Paper Structure (25 sections, 11 equations, 6 figures, 4 tables, 1 algorithm)

This paper contains 25 sections, 11 equations, 6 figures, 4 tables, 1 algorithm.

Figures (6)

  • Figure 1: The developer-written code, completed by CodeGPT trained by SFT, completed by CodeGPT trained by DRL w/ delayed rewards.
  • Figure 2: Overview of the IRCoCo using the Actor-Critic Framework. First, the actor network samples synthetic samples. These samples are generated token by token and are sequentially added to the end of the incomplete code fragment. Afterward, they are rewarded by the critic. Leveraging these immediate rewards, the strategy is refined by integrating the IRCoCo framework, which employs a joint fine-tuning approach using SFT and DRL.
  • Figure 3: Overview of the Evaluator.
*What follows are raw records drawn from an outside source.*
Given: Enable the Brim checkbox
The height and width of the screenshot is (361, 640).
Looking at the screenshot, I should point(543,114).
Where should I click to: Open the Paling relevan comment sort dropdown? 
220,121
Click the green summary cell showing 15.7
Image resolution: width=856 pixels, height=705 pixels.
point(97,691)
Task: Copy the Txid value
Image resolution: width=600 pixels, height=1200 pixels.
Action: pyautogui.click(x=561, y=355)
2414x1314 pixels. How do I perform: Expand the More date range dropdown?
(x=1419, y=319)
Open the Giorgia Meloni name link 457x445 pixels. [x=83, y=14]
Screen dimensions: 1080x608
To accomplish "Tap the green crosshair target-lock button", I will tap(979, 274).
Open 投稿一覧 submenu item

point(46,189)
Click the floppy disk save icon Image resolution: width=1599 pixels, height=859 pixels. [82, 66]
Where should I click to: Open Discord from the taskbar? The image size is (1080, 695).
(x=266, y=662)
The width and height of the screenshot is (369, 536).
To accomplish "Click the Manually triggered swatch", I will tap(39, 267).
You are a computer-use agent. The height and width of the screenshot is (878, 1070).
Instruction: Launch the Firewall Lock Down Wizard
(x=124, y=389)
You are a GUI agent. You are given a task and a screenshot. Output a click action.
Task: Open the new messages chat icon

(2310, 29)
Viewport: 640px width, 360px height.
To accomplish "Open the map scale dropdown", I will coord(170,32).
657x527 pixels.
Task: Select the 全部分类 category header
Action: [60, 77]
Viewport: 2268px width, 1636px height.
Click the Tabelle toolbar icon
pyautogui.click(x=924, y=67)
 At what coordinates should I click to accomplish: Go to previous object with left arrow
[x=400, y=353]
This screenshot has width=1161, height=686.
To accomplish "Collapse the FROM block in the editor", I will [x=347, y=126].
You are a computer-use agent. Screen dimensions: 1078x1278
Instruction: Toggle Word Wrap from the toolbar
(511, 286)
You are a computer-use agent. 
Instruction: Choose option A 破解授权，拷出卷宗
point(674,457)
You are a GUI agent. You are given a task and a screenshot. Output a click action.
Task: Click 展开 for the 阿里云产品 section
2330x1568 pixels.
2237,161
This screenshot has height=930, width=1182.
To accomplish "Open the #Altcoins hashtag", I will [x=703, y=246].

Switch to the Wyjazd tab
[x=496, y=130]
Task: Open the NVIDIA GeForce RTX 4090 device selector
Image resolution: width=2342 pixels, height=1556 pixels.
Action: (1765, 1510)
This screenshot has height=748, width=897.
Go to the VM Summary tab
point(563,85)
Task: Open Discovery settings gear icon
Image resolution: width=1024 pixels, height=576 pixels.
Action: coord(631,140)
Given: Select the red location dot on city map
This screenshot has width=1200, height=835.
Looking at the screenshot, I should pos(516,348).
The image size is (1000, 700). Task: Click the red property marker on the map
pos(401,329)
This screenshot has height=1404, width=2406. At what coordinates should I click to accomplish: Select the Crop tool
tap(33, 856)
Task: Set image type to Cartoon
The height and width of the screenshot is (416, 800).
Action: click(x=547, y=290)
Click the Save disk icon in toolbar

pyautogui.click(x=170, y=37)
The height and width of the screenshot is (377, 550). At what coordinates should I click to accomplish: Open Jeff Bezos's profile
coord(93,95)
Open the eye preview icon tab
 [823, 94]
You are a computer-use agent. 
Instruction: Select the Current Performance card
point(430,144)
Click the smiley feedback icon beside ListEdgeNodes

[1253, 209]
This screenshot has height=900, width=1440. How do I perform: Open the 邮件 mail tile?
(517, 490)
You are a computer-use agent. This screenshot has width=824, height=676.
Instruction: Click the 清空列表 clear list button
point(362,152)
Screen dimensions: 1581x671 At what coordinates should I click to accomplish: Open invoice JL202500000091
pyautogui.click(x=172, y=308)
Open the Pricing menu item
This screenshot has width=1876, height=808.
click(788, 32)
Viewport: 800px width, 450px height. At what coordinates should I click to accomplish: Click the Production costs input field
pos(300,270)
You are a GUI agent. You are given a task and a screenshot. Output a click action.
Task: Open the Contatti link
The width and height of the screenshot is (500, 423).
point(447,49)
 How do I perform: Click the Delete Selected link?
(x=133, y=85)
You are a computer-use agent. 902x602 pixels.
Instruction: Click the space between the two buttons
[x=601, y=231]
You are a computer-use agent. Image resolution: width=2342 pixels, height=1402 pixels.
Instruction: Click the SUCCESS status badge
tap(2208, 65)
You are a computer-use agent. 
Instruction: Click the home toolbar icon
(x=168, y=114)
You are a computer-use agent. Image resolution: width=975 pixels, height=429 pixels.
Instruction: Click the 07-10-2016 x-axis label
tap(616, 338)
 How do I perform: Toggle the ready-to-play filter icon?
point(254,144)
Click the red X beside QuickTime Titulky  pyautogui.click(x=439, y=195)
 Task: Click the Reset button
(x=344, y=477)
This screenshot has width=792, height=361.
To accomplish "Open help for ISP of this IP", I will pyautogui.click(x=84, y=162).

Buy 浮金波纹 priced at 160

Training the evaluator first requires preparing training data. In the training data preparation phase, we randomly split the complete code to obtain the incomplete code and reference code fragments. After that, we pass the incomplete code fragment through the LM to obtain the completed code and compute the score $s$. Finally, we pair the incomplete code fragment with the score $s$ to obtain the training data. In the training phase, we will obtain the score $s'$ by the evaluator, and the training goal is to minimize the MSE loss of $s$ and $s'$.
  • Figure 4: Comparison of the IRCoCo framework under different numbers of tokens (Py150 dataset).
  • Figure 5: Comparison of the IRCoCo framework under different numbers of tokens (Java Corpus dataset).